> **Task instructions**
Reproduce the following material exactly, including every line.

> **Supplied records**
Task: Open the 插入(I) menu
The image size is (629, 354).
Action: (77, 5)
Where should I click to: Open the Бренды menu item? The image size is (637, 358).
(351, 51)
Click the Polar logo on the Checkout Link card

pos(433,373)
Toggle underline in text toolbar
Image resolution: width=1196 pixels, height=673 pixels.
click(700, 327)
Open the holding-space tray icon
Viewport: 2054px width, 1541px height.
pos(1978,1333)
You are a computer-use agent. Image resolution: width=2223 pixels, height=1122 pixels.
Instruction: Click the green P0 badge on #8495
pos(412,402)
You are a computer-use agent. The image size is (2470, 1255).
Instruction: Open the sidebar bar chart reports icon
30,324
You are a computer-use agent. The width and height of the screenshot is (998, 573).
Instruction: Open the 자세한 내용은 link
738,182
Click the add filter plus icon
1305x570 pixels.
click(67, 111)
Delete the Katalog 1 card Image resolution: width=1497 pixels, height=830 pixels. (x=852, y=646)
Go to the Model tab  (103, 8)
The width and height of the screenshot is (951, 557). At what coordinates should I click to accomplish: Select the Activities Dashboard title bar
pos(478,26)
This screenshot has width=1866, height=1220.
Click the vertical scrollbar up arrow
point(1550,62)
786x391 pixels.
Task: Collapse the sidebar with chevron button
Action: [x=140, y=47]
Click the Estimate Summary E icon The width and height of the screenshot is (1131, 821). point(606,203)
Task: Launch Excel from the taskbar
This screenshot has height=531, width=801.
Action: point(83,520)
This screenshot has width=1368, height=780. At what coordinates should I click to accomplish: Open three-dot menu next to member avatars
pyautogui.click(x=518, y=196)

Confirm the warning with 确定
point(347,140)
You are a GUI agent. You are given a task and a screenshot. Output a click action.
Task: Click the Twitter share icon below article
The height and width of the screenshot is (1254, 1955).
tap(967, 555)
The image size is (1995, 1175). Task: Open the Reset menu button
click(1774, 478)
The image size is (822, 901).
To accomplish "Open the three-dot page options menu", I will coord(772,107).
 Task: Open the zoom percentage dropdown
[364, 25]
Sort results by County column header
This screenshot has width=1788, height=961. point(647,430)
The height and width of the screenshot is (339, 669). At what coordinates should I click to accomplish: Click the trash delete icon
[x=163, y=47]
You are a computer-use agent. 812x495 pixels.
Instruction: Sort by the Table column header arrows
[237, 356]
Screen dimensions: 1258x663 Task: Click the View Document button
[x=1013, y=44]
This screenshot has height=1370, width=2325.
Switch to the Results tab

> **Written solution**
Task: Open the 插入(I) menu
The image size is (629, 354).
Action: (77, 5)
Where should I click to: Open the Бренды menu item? The image size is (637, 358).
(351, 51)
Click the Polar logo on the Checkout Link card

pos(433,373)
Toggle underline in text toolbar
Image resolution: width=1196 pixels, height=673 pixels.
click(700, 327)
Open the holding-space tray icon
Viewport: 2054px width, 1541px height.
pos(1978,1333)
You are a computer-use agent. Image resolution: width=2223 pixels, height=1122 pixels.
Instruction: Click the green P0 badge on #8495
pos(412,402)
You are a computer-use agent. The image size is (2470, 1255).
Instruction: Open the sidebar bar chart reports icon
30,324
You are a computer-use agent. The width and height of the screenshot is (998, 573).
Instruction: Open the 자세한 내용은 link
738,182
Click the add filter plus icon
1305x570 pixels.
click(67, 111)
Delete the Katalog 1 card Image resolution: width=1497 pixels, height=830 pixels. (x=852, y=646)
Go to the Model tab  (103, 8)
The width and height of the screenshot is (951, 557). At what coordinates should I click to accomplish: Select the Activities Dashboard title bar
pos(478,26)
This screenshot has width=1866, height=1220.
Click the vertical scrollbar up arrow
point(1550,62)
786x391 pixels.
Task: Collapse the sidebar with chevron button
Action: [x=140, y=47]
Click the Estimate Summary E icon The width and height of the screenshot is (1131, 821). point(606,203)
Task: Launch Excel from the taskbar
This screenshot has height=531, width=801.
Action: point(83,520)
This screenshot has width=1368, height=780. At what coordinates should I click to accomplish: Open three-dot menu next to member avatars
pyautogui.click(x=518, y=196)

Confirm the warning with 确定
point(347,140)
You are a GUI agent. You are given a task and a screenshot. Output a click action.
Task: Click the Twitter share icon below article
The height and width of the screenshot is (1254, 1955).
tap(967, 555)
The image size is (1995, 1175). Task: Open the Reset menu button
click(1774, 478)
The image size is (822, 901).
To accomplish "Open the three-dot page options menu", I will coord(772,107).
 Task: Open the zoom percentage dropdown
[364, 25]
Sort results by County column header
This screenshot has width=1788, height=961. point(647,430)
The height and width of the screenshot is (339, 669). At what coordinates should I click to accomplish: Click the trash delete icon
[x=163, y=47]
You are a computer-use agent. 812x495 pixels.
Instruction: Sort by the Table column header arrows
[237, 356]
Screen dimensions: 1258x663 Task: Click the View Document button
[x=1013, y=44]
This screenshot has height=1370, width=2325.
Switch to the Results tab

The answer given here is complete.